La crosta del formaggio è edibile, tranne quando sono presenti delle scritte o delle lucidature con la cera. Per utilizzare la crosta, ad esempio dei minestroni, va raschiata la parte che presenta inchiostro o cera.
Cosa fare se nel formaggio si crea un po’ di muffa?
La muffa si forma soprattutto nei formaggi freschi, perché più ricchi di acqua e quindi deperibili. Se la muffa è una minima parte, basta eliminarla, spiega Atzori.

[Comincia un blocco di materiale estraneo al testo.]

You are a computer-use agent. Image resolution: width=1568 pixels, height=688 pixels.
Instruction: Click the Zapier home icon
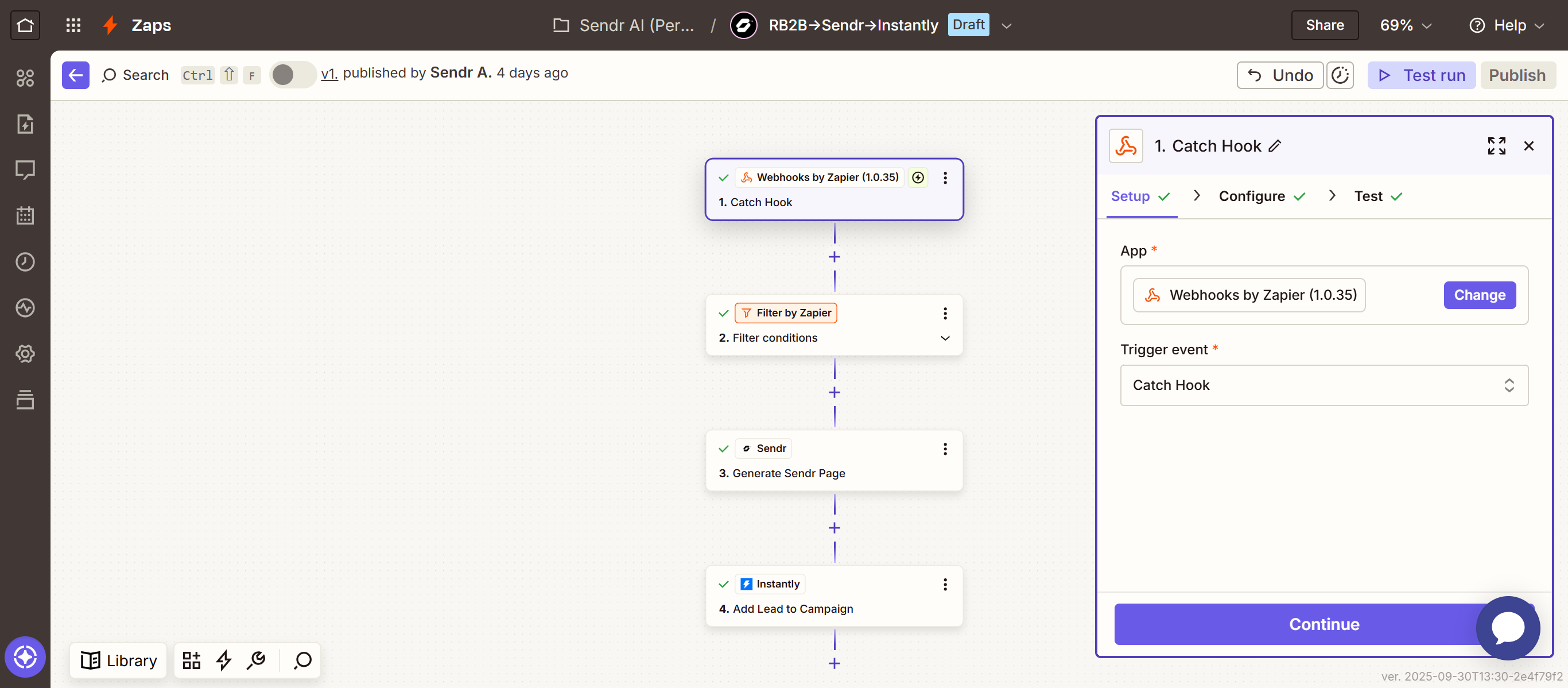click(x=25, y=25)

Se il formaggio è invece notevolmente invaso dalla muffa, va buttato perché non si conosce la natura della muffa.
Come conservare il formaggio?
Sono sconsigliate le pellicole cellofan, perché hanno, anche se in bassissima concentrazione, il PVC che può rilasciare sostanze pericolose. Infatti su molte confezioni c’è scritto che non è idonea per prodotti oleosi o grassi. Di recente però si trovano in commercio pellicole che derivano dal mais o da prodotti naturali che quindi possono essere utilizzati anche per prodotti grassi come formaggi. Va bene invece la carta stagnola. Non è idoneo, invece, dal punto di vista igienico sanitario utilizzare le stoffe perché creano le condizioni ideali perché si sviluppino microorganismi.